How has the role of software buyer changed with SaaS?

It’s interesting. We did a Webinar last year with a number of our SaaS vendors. We called it “The Death of the Enterprise Buying Cycle.” One of the fundamental themes was that the buyer or key decision maker is now often the executive managing the line of business, instead of it traditionally being someone in IT. Users are definitely more involved in the purchasing decision than in the past.

However, another theme that the audience and vendors all kept coming back to was the need for alignment between the lines of business and IT, and a clearly articulated strategy towards SaaS vs. on-premise applications. Alignment has always been a business requirement, but as roles are changing, you need to make sure alignment doesn’t get lost in the shuffle.

A third theme of the Webinar was that the software buyer has an increased opportunity to embrace best-of-breed solutions versus the monolithic suites that have been cobbled together over the years through market consolidation. That’s because cloud computing in general, and SaaS in particular, is ushering in a new wave of open standards and application mash-ups that allow organizations to take advantage of SaaS solutions built from the ground up, and designed to be delivered online and integrated with other online solutions.

What is LucidEra’s approach to SaaS and BI?
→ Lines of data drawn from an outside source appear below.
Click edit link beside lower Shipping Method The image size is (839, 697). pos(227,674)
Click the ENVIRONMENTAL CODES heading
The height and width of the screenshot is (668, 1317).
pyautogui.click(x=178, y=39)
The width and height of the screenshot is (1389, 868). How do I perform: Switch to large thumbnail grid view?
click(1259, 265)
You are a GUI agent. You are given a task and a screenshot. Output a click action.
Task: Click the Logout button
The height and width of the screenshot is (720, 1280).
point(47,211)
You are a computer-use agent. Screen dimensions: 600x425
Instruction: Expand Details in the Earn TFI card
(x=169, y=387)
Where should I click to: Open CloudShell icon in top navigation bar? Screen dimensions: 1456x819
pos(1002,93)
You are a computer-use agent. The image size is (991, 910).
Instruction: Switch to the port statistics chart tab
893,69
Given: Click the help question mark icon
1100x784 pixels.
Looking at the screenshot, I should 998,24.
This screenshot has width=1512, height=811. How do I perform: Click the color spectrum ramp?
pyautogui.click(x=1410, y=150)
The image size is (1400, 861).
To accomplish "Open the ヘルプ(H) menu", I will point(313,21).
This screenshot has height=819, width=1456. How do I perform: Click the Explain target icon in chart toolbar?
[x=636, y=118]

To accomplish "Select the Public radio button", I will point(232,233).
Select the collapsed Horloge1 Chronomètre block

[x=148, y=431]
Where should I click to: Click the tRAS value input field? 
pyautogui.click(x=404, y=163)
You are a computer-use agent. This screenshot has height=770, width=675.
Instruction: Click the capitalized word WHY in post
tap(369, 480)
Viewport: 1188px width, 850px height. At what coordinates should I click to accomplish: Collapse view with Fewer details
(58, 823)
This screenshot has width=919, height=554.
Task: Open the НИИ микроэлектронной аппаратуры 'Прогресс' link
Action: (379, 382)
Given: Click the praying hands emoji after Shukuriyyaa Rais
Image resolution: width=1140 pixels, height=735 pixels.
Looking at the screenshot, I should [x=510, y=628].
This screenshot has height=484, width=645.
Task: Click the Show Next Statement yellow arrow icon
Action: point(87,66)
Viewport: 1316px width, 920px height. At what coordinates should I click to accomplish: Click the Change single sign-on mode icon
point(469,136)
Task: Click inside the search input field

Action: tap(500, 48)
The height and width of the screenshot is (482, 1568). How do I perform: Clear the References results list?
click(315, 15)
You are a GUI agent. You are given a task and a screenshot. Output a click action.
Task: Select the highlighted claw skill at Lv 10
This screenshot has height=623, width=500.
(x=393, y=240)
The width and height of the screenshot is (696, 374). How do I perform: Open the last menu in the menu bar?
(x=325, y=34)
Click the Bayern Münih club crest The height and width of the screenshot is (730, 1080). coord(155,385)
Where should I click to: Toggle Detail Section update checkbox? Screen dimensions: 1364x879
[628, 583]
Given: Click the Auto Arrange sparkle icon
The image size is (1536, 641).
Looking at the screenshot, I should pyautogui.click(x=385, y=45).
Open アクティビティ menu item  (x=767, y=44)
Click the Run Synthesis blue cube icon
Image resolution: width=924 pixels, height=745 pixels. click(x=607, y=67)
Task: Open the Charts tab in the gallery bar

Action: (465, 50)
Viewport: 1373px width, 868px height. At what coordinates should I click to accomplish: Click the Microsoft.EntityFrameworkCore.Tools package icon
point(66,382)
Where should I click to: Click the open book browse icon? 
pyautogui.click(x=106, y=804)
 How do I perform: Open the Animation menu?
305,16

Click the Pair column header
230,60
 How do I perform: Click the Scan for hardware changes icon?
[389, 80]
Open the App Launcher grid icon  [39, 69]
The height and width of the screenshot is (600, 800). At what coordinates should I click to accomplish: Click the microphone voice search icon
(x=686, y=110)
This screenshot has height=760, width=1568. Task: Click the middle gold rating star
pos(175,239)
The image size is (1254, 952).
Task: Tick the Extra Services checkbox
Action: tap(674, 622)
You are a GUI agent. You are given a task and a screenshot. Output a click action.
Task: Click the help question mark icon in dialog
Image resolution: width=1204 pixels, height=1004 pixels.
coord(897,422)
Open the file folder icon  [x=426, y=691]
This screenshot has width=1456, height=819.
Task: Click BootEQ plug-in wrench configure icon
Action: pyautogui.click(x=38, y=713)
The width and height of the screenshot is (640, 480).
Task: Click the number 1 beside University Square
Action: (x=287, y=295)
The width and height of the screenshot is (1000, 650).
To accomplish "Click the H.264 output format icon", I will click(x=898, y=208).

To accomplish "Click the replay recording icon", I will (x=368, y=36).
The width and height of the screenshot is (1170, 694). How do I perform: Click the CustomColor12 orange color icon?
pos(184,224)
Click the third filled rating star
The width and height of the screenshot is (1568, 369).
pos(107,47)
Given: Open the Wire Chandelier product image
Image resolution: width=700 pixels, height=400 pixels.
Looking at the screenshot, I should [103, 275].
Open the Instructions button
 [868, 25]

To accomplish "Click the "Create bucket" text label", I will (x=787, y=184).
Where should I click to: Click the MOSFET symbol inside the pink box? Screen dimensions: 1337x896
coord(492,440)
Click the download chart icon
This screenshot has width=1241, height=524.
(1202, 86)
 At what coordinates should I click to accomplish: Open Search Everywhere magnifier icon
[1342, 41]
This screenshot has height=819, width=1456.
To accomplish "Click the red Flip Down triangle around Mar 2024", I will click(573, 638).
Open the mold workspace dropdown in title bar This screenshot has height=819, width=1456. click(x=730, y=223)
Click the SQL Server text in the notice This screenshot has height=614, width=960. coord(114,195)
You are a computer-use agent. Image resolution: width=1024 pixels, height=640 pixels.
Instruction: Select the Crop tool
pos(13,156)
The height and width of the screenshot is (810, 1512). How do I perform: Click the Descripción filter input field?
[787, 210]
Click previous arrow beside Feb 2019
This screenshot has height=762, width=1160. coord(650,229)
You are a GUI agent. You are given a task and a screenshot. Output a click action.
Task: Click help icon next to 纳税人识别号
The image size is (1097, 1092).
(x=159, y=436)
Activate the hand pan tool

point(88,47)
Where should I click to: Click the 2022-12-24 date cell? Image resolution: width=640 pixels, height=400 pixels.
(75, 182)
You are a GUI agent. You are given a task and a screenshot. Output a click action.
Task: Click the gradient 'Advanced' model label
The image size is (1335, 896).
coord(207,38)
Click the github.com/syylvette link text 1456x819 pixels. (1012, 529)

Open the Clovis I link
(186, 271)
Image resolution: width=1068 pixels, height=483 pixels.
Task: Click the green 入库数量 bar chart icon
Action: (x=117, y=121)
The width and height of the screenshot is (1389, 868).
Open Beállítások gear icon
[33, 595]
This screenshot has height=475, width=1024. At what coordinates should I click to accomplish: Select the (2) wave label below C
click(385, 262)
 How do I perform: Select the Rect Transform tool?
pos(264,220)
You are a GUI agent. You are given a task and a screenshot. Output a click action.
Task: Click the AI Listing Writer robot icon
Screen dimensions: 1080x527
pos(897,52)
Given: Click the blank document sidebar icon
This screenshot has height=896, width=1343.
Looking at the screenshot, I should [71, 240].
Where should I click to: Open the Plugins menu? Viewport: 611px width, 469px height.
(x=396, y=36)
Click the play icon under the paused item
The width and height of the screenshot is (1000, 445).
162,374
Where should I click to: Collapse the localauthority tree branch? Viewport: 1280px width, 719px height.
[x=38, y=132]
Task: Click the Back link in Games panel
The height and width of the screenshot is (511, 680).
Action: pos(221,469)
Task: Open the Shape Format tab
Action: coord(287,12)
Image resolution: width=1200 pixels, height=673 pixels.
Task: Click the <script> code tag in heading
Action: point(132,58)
At LucidEra, our focus is on making sure that analytics truly has measurable impact on all of our customers. We have a three-pronged approach to delivering SaaS BI:

  • We’ve built a powerful, complete BI platform that takes care of data movement, integration, aggregation, analysis, and visualization. Customers don’t have to spend energy implementing a platform. It’s already available to them on-demand.
  • We use our SaaS BI platform to develop and deliver focused analytic applications that contain prebuilt reports, dashboards, and guided analysis for specific business areas, such as Sales Insight and Lead Insight. We sell these applications rather than the underlying platform because it’s our fundamental belief that it’s no longer sufficient for BI vendors to provide customers with a way to get any answer they want -- vendors also need to provide the questions that will lead to the highest impact.
  • We provide a 48-hour “Healthcheck” service to analyze a customer’s data and help customers interpret the results of the analysis. Even if customers see the critical information that they need, if they’re not sure how to interpret the data and what they should do about it, then BI will have no impact on them. By providing these checks on a quarterly basis, we ensure that our customers take the actions needed to continually improve their performance.